Architectural Breakdown: Full Leaked Specifications for NVIDIA N1 and N1X Arm Laptop SoCs
Monday, June 22, 2026Hot on the heels of the Dell Computex directory leak, a comprehensive technical breakdown has surfaced via VideoCardz detailing the complete silicon matrix for NVIDIA's upcoming N1 and N1X Arm-based SoC family. Culled from internal documents, the leak reveals four distinct silicon configurations spanning premium creator workstations down to thin-and-light mainstream laptops.
The core takeaway from these specifications is structural: NVIDIA is not just building a mobile processor; they are introducing a massive I/O and memory subsystem designed to rival desktop architectures within tight mobile thermal constraints. Both product tiers tie MediaTek-designed Armv9.2 CPU clusters directly to Blackwell-generation graphics architecture via an ultra-wide memory interface.

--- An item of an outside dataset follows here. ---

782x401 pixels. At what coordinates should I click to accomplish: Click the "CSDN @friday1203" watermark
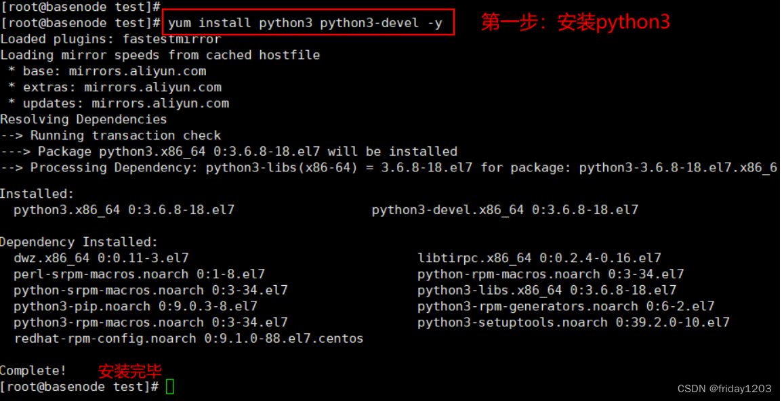pyautogui.click(x=724, y=389)
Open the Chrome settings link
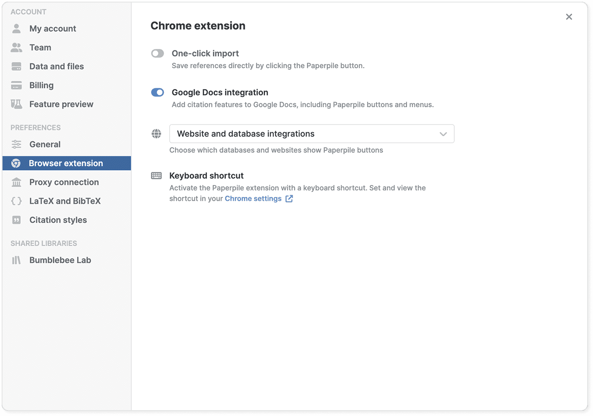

The Complete N1 Family Specification Matrix
The leaked internal technical data establishes clear boundaries between the enthusiast-grade N1X tier and the mainstream efficiency-focused N1 tier:
NVIDIA N1X (Enthusiast & Prosumer Tier)
- NVIDIA N1X "675" Configuration: Features a 20-core CPU layout containing 10x Cortex-X925 performance cores and 10x Cortex-A725 efficiency cores. This is paired with a full-fat 48 SM (Streaming Multiprocessor) Blackwell GPU, totaling 6,144 CUDA cores.
- NVIDIA N1X "650" Configuration: A slightly harvested 18-core CPU variant in a balanced 9+9 arrangement, utilizing a 40 SM Blackwell GPU configuration with 5,120 CUDA cores.
- Power & Package: Both N1X tiers operate within a shared 45W to 80W TDP package, which dynamically balances power routing between the CPU and GPU.
- Memory Subsystem: Employs a massive 16-channel wide memory interface supporting between 16GB and 128GB of LPDDR5X unified memory.
- Platform I/O: Provides substantial expansion capabilities with 12x PCIe 5.0 lanes plus 5x PCIe 4.0 lanes, enabling native support for up to three concurrent M.2 NVMe solid-state drives.
NVIDIA N1 (Mainstream & Thin-and-Light Tier)
- NVIDIA N1 "Chip 1" Configuration: Steps down to a 12-core CPU configuration (8x Cortex-X925 + 4x Cortex-A725). The graphical processor utilizes 20 SMs, translating to 2,560 CUDA cores—matching the raw core target of mobile mainstream discrete hardware.
- NVIDIA N1 "Chip 2" Configuration: The entry-level option features a 10-core CPU layout (7x Cortex-X925 + 3x Cortex-A725) paired with a 16 SM Blackwell GPU containing 2,048 CUDA cores.
- Power & Package: Designed strictly for high-efficiency mobile envelopes, targeting a 18W to 45W TDP package.
- Memory Subsystem: Scales down to an 8-channel memory interface, capping total capacity configurations between 8GB and 64GB of LPDDR5X.
- Platform I/O: Features 8x PCIe 5.0 lanes plus 3x PCIe 4.0 lanes, supporting up to two internal M.2 SSD drives.
Silicon Origins: The specifications confirm that the top-tier N1X die shares identical fundamental compute resources with the GB10 Superchip used in NVIDIA's enterprise DGX Spark AI platform. The critical transformation here is the integration of consumer-focused display engines, platform I/O mapping, and low-power LPDDR5X memory physical layers (PHYs) essential for premium mobile Windows deployments.
I/O and Bandwidth Analysis
The inclusion of dedicated PCIe 5.0 lanes directly on the SoC indicates that NVIDIA is not abandoning modular storage expansion in favor of fully soldered ecosystems. While the system memory remains integrated on-package or adjacent via the multi-channel LPDDR5X interface to achieve its necessary high bandwidth, the I/O configurations ensure that creators and enterprise users can scale high-speed storage without hitting performance limits.
Furthermore, the 16-channel layout on the N1X yields a 256-bit total bus width. When paired with high-speed LPDDR5X memory modules, this architecture provides a massive structural advantage for memory-bandwidth-heavy tasks like localized generative AI model execution, which traditionally chokes on the narrower memory buses of typical x86 mobile platforms.